Tensions rose continually throughout this period. The early Jewish immigrants, particularly the European population, brought ideas and attitudes that treated the Arab population as lesser, forbidding them from working in factories or on farms owned by Jewish people. The Arab population was aware of the Balfour Declaration, the Zionist movement itself, and naturally resentful of the British occupation on its own.

A long list of massacres began to accrue. The conflict became significantly more heated after 1929. The “Western Wall”, known as the “Buraq Wall” in Islam and the “Wailing Wall” in Judaism, holds unique religious significance to each religion, and was depicted in contemporary Zionist literature as part of a fully built structure, symbolizing nationalist aspirations. A dispute over control of the site arose in 1928, leading to riots in 1929 leaving 133 Jews and 126 Arabs killed. After this, immigration continued to increase, prompted by the emergence of the Nazi party in Germany, as the Jewish Agency for Palestine and Nazi Germany reached the Haavara Agreement to facilitate Jewish emigration into Palestine, green-stamped by the British colonial administrator Arthur Wauchope, and as the United States halted Jewish immigration with the Emergency Quota Act.

Tensions continued to simmer until 1933, when riots broke out across cities in Palestine (Jaffa, Haifa, Nablus, and Jerusalem) following British suppression of a political demonstration in Jerusalem on October 13th against the ongoing immigration and the increasingly vocal intentions of the Zionist nationalists to claim Palestine. In 1936 again, the Jaffa Riots began and quickly spiraled into the Arab General Strike, with the Arab Higher Committee demanding that the British authorities end Jewish immigration and land transfer, as well as permit the establishment of a representative national government. The British colonial authorities reacted in a characteristically brutal way, ignoring all of the requests, imposing heavy fines, demolishing homes in Jaffa, and building a competing port in Tel Aviv to reduce dependency on the port in Jaffa that was affected by the strike.

At this point Jewish militancy reached a fever pitch. The Jewish population had established militant groups well before this point, at first ostensibly for defense, but they evolved into vigilante organizations characterized by the British authorities as “terrorists” (meeting the same criteria used today for that term). The Irgun group in particular — later to be merged, among with other militant groups, into the formal Israeli army today, the IDF — led a long series of bombings and massacres intended to gain the submission of the Arab population and to remove immigration controls and eventually to expel the British authorities. The list of these massacres is long — I point again to Wikipedia’s compilation of the attacks. Notably, these included the 1938 Haifa marketplace bombing, the 1939 Haifa Suk Quarter marketplace bombing, the 1946 King David Hotel bombing killing over a hundred in the building housing the British colonial authority, and the bombing of the SS Exodus.

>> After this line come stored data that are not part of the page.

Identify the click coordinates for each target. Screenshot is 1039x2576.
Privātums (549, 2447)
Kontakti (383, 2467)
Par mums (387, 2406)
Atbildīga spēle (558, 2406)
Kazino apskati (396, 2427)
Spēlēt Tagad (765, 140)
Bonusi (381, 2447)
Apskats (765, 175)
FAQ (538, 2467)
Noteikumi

By 1947, the British had come to the conclusion that their direct presence in the region was no longer in their interests. Britain requested a proposal from the UN on how to handle the two competing nationalist movements in the region. The UN formed UNSCOP, the UN Special Committee on Palestine, to issue that proposal. While the Jewish Agency for Israel sought to actively participate and influence these proceedings, Arab delegations didn’t accept its legitimacy, on the basis that it violated their right to self determination. This helped lead the committee to a highly biased conclusion. Despite that the Jewish population represented slightly under a third of the population, only held 6% of the total land (20% of the cultivatable land), the committee, in the 1947 UN Partition Plan for Palestine, proposed granting 57% of the land in Palestine to a new Jewish state.

Despite widespread claims otherwise, this was not actually a determination of law. It was a recommendation, issued via a non-binding resolution of the UN General Assembly, to the de-facto authority in the region at the time, the British Mandate for Palestine (i.e., the British Empire). Additionally, there were widespread reports of a campaign of threats and bribery by the pro-Zionist forces to influence the UN vote for that resolution.

And the British did not accept this plan. Ernest Bevin, the UK Foreign Secretary at the time, immediately rejected it, commenting:

The majority proposal is so manifestly unjust to the Arabs that it is difficult to see how, in Sir Alexander Cadogan’s words, ‘we could reconcile it with our conscience.’

Bevin, subsequently, was the target of an assassination attempt by the Irgun and the Lehi, as later declassified files revealed. The British announced the end of the Mandate on May 15th, 1948, declining to assist with the transition to a well-demarcated state, instead recommending to the two violently opposed nationalist movements that they should act peacefully and resolve their problems amongst themselves.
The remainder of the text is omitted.